**Task objective**: Below are some records. Return exactly the lines from the one with "Select the one-way" to the one with "Click the orange", and nothing else.

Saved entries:
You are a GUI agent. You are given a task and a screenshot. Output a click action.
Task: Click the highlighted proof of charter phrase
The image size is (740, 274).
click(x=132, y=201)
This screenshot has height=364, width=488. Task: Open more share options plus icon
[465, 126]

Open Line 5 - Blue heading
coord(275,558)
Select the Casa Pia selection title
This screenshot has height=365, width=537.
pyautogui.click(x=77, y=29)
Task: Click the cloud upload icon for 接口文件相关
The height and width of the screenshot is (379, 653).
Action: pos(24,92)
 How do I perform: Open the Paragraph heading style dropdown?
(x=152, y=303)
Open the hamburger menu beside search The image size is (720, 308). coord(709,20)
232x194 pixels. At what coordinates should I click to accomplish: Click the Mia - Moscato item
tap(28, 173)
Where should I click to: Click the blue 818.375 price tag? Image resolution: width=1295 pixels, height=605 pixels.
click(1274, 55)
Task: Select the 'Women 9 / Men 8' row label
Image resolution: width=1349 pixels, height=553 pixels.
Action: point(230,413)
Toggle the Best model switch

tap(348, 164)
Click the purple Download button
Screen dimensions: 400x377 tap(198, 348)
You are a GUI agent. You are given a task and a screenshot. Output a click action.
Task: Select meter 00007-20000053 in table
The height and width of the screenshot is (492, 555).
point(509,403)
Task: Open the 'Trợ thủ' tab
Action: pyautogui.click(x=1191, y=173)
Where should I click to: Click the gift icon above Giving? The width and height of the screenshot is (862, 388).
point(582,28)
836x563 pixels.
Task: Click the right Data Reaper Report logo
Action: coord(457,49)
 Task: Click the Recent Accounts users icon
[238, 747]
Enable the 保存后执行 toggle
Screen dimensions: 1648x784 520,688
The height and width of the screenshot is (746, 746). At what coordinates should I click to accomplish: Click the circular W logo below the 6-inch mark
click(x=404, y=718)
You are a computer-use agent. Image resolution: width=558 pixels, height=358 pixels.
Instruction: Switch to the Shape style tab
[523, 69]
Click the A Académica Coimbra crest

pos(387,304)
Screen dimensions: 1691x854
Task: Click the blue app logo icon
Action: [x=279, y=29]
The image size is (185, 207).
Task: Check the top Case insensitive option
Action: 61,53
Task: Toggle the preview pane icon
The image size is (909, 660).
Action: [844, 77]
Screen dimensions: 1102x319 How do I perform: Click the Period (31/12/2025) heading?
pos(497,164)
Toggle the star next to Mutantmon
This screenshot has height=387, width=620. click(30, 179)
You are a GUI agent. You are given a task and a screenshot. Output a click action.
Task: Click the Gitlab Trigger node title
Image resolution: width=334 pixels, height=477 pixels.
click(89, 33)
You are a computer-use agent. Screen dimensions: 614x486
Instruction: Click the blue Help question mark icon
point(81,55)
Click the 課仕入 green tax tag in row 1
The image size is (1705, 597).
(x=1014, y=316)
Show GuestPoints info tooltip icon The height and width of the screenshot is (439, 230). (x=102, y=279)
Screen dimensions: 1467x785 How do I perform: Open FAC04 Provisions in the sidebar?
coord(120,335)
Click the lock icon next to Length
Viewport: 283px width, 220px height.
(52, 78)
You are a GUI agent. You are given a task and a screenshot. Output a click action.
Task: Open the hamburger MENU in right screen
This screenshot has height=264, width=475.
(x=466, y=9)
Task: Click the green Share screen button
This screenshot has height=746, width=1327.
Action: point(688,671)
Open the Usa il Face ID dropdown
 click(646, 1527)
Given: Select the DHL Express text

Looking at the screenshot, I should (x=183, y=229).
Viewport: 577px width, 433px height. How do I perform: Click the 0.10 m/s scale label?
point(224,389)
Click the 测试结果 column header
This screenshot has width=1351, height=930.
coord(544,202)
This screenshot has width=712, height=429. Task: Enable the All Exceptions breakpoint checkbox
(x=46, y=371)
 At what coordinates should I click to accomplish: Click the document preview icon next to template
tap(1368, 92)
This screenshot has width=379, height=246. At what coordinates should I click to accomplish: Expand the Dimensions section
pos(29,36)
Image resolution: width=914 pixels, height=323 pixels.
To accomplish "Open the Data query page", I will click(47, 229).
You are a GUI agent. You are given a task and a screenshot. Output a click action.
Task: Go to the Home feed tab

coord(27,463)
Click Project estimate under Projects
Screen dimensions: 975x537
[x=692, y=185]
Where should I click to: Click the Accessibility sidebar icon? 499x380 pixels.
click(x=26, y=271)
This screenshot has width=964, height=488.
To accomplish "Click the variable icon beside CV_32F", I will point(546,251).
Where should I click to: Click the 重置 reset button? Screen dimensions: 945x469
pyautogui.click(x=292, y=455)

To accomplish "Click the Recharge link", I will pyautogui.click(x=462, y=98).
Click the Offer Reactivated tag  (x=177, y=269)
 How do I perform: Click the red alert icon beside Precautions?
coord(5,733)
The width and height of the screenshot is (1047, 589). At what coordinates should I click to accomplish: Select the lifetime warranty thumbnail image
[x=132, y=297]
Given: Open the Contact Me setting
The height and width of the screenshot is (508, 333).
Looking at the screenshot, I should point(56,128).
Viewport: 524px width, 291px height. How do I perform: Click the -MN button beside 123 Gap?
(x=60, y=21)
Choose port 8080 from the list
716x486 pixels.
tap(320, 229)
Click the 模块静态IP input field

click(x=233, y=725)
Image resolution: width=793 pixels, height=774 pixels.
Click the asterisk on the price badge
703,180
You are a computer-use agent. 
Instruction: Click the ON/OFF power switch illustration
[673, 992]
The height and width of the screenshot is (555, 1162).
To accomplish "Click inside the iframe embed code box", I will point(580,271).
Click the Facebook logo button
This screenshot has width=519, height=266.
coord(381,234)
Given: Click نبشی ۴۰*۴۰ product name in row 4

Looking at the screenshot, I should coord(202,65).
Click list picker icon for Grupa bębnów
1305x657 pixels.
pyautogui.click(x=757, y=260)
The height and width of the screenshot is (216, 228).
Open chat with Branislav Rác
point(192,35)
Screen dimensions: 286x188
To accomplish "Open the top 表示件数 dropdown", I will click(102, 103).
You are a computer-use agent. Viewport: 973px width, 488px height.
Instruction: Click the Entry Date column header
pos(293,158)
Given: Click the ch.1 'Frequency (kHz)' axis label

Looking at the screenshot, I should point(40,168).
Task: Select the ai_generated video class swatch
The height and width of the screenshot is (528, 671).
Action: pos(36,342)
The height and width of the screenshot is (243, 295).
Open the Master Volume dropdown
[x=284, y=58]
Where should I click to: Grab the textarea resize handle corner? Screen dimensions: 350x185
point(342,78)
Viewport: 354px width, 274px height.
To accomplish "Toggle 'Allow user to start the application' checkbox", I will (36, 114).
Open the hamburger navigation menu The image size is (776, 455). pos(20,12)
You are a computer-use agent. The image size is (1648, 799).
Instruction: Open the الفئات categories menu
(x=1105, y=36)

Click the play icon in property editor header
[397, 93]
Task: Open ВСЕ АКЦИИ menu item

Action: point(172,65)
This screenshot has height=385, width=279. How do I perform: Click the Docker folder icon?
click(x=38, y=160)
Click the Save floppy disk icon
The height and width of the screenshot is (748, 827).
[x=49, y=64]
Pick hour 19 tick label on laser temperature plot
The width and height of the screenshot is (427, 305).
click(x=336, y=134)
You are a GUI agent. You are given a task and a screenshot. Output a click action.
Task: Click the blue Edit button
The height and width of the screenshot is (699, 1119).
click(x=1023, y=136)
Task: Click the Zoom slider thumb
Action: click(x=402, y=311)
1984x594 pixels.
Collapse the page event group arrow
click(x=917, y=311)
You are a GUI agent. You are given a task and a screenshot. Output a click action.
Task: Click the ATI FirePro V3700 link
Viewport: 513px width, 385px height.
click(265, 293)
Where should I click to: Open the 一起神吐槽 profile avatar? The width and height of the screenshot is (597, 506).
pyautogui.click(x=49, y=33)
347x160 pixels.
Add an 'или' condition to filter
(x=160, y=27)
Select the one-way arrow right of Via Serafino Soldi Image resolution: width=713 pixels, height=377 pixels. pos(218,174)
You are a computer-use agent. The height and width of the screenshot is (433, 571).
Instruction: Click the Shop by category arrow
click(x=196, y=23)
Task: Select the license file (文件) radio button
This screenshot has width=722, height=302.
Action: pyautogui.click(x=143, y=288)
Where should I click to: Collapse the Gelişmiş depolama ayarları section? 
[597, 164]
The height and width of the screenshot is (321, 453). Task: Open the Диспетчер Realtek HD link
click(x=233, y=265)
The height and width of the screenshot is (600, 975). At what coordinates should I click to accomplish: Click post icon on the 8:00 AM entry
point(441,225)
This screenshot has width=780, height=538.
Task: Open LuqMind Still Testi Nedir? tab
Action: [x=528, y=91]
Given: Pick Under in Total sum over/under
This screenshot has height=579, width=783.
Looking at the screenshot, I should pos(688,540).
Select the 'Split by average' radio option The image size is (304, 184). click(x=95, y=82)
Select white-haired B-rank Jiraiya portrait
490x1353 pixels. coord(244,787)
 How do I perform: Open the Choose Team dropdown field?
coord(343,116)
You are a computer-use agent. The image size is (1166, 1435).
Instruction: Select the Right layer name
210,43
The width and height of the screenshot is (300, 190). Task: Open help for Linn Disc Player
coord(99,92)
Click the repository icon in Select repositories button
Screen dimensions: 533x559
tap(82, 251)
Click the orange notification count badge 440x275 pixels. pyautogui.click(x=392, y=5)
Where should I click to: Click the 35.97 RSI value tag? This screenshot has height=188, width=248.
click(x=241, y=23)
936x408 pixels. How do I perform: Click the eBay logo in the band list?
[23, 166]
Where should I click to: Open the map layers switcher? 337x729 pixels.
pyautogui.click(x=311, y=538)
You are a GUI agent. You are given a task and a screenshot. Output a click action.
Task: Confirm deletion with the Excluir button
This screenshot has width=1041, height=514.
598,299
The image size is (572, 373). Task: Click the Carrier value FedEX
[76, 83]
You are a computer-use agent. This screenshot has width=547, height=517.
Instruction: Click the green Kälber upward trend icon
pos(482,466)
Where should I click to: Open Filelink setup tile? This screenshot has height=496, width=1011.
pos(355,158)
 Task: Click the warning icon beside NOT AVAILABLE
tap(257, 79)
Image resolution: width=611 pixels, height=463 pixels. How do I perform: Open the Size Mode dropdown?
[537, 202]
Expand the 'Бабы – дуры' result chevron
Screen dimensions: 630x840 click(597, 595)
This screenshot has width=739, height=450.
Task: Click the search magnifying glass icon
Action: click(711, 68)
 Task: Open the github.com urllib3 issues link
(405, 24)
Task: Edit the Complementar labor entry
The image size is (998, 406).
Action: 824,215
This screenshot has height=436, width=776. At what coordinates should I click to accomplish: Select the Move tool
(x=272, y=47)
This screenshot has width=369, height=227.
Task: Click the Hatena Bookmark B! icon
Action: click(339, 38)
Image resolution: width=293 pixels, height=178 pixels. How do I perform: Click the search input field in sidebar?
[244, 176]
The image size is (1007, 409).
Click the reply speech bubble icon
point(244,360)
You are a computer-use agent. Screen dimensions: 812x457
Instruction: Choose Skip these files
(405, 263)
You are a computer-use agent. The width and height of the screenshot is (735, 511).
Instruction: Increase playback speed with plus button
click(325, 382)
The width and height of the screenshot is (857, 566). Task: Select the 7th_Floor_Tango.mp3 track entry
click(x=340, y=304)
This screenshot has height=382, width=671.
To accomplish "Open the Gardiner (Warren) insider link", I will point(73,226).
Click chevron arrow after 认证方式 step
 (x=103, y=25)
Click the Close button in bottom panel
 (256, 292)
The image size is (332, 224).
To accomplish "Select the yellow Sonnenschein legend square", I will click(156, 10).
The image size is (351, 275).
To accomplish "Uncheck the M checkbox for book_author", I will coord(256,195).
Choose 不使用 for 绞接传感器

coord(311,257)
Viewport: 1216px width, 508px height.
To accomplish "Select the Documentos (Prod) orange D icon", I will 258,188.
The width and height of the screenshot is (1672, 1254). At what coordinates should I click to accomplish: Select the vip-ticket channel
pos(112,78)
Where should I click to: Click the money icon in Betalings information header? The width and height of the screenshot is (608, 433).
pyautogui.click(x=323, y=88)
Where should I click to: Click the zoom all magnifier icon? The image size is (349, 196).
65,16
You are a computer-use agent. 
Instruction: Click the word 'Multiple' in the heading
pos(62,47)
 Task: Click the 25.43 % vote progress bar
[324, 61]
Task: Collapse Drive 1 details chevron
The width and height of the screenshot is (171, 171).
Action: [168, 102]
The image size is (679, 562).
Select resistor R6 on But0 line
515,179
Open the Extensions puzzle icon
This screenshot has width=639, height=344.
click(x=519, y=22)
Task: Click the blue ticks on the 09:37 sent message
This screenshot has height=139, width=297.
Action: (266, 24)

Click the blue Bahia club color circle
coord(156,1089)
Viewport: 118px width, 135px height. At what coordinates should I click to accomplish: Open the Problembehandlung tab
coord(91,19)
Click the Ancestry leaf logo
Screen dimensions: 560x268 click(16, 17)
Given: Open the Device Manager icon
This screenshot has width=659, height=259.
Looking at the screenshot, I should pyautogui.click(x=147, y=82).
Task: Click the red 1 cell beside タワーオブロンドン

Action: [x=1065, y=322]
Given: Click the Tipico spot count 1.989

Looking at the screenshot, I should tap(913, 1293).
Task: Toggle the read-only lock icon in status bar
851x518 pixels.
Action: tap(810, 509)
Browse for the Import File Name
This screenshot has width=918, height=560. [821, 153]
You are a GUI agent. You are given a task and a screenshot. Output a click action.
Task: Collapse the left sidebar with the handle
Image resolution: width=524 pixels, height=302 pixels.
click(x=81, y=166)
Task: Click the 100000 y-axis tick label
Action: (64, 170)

**Output for this task**:
Select the one-way arrow right of Via Serafino Soldi Image resolution: width=713 pixels, height=377 pixels. pos(218,174)
You are a computer-use agent. The height and width of the screenshot is (433, 571).
Instruction: Click the Shop by category arrow
click(x=196, y=23)
Task: Select the license file (文件) radio button
This screenshot has width=722, height=302.
Action: pyautogui.click(x=143, y=288)
Where should I click to: Collapse the Gelişmiş depolama ayarları section? 
[597, 164]
The height and width of the screenshot is (321, 453). Task: Open the Диспетчер Realtek HD link
click(x=233, y=265)
The height and width of the screenshot is (600, 975). At what coordinates should I click to accomplish: Click post icon on the 8:00 AM entry
point(441,225)
This screenshot has width=780, height=538.
Task: Open LuqMind Still Testi Nedir? tab
Action: [x=528, y=91]
Given: Pick Under in Total sum over/under
This screenshot has height=579, width=783.
Looking at the screenshot, I should pos(688,540).
Select the 'Split by average' radio option The image size is (304, 184). click(x=95, y=82)
Select white-haired B-rank Jiraiya portrait
490x1353 pixels. coord(244,787)
 How do I perform: Open the Choose Team dropdown field?
coord(343,116)
You are a computer-use agent. The image size is (1166, 1435).
Instruction: Select the Right layer name
210,43
The width and height of the screenshot is (300, 190). Task: Open help for Linn Disc Player
coord(99,92)
Click the repository icon in Select repositories button
Screen dimensions: 533x559
tap(82, 251)
Click the orange notification count badge 440x275 pixels. pyautogui.click(x=392, y=5)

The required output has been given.